Tuesday, April 26, 2011

PRODUCTION: Final Reflection

At first I thought that doing production would be an easy task accounting for that I didn't have a big role. So in the beginning I was rarely ever needed so I could balance everything I was doing easily. (Badminton Varsity, Yearbook Club, and Recycling Club)

We would have rehearsals with Ms.Fernandez about blocking and music rehearsals with Mrs.Davis.

The first couple of weeks of rehearsals were easy I felt that I had everything down for ACT 1.

During the end of march into april i was needed so much. I felt angry that I was torn between Badminton and Production. There was a full Technical Dress Rehearsal on April 2 which was also the last Badminton Tournament in Laguna. I really wanted to verse certain badminton players so I was really angry that I was not allowed to miss that day of technical rehearsal.

But it was worth it actually because ms.fernandez had to re-do the blocking so if i had missed that I wouldn't have known about it. It was hard to learn the songs because I needed to memorize the songs, and ms.fernandez got mad at me because I didn't learn them yet. The show was coming up and I was getting nervous because I needed to memorize the songs and the blocking. I even had to really BECOME my character on stage (Mrs.Pugh and a Boylen Sister)

I was able to meet a ton of new people because of Production and they were able to help me learn the blocking and the songs.

At home I even practiced because I needed to portray my character's to the best of my ability without making it awkward.

The day of the show finally arrived and everyone was nervous. I was wearing glasses that had a GRAD. for my character as mrs.pugh and i felt that i was going to fall of stage of some sort.
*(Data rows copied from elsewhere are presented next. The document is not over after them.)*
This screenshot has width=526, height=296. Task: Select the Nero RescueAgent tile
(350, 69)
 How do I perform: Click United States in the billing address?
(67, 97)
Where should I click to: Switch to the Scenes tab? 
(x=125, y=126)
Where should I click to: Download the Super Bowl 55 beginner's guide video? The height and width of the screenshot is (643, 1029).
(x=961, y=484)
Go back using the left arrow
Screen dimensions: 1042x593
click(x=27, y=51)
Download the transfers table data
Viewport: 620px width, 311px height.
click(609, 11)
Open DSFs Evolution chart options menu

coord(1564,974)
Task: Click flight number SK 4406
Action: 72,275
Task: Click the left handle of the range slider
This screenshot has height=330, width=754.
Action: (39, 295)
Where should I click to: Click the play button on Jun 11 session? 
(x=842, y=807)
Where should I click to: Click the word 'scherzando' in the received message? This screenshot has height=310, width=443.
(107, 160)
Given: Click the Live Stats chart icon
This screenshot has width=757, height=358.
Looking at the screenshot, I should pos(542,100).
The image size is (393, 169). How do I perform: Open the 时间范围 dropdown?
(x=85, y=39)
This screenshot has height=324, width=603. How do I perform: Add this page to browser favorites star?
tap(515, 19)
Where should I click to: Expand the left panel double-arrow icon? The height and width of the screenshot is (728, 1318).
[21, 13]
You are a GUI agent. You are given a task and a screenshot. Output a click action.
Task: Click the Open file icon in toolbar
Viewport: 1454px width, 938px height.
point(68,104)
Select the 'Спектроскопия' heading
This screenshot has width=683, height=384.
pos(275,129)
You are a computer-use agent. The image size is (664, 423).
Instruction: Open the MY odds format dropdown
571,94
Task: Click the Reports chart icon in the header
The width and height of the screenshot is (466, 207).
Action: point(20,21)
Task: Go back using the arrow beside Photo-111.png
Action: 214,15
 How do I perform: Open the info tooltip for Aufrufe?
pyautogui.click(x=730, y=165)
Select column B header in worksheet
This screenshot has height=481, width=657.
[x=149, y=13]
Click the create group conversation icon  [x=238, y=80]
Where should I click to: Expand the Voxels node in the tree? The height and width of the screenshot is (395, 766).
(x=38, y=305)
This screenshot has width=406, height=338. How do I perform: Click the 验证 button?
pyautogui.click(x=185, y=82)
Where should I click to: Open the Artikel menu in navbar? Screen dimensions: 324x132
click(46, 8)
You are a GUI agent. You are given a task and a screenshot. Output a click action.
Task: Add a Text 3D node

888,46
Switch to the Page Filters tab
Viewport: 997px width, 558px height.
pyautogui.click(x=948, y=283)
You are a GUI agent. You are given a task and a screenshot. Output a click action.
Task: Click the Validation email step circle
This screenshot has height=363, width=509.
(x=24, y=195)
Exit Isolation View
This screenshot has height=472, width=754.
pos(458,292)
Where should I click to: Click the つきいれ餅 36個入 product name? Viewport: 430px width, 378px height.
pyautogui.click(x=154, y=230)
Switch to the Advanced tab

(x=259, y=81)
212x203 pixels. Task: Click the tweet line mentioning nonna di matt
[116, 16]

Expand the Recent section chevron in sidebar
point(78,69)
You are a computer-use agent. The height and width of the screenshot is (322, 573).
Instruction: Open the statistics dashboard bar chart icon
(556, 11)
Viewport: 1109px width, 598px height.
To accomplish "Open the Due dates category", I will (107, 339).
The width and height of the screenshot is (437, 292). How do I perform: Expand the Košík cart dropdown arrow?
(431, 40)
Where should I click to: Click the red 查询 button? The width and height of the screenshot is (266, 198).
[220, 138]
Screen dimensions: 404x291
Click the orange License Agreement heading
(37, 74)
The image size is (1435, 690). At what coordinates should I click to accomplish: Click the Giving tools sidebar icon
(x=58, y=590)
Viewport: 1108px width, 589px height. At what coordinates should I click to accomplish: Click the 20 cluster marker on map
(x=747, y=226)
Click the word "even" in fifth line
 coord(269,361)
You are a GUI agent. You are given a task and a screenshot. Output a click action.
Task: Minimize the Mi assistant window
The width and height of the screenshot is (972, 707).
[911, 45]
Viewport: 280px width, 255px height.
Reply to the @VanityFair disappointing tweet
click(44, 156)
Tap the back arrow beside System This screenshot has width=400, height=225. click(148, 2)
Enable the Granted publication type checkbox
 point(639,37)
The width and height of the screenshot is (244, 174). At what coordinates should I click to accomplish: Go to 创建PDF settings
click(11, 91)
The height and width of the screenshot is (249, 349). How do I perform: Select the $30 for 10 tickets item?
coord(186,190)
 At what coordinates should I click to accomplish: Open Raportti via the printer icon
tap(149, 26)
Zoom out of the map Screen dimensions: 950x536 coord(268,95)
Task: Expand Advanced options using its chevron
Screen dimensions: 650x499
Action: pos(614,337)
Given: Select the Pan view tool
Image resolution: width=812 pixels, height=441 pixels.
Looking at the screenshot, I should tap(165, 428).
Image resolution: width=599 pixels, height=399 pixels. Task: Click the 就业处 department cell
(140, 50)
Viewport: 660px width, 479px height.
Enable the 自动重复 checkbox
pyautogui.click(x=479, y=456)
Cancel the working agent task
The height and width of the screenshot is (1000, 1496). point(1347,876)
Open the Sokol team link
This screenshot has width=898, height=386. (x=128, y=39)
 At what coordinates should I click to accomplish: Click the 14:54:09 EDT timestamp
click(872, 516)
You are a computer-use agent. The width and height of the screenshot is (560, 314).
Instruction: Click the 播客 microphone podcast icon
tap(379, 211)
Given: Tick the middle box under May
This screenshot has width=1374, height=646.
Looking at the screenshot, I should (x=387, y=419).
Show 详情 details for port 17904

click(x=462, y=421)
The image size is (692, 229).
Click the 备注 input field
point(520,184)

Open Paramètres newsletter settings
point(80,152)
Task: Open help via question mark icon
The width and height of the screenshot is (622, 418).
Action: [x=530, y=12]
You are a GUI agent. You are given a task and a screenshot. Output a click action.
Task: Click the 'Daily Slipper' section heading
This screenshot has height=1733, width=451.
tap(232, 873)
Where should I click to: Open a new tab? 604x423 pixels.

Then the whole changing and changing of mics was difficult because you always had to be alert.

However, when we finished the show I was actually sad because I was going to miss the acting and the people. I recall complaining so much about this Annie Production but I eventually learned that I liked it. It made me regret not joining last year.

From this experience it made me have a deeper appreciation for theatre and my theatre class because I didn't realize how difficult it was until the end product. I felt really proud.

People said I was a much better grandma "mrs.pugh" than a boylen sister. Which means I have places where I need to improve that I will keep in mind for the future.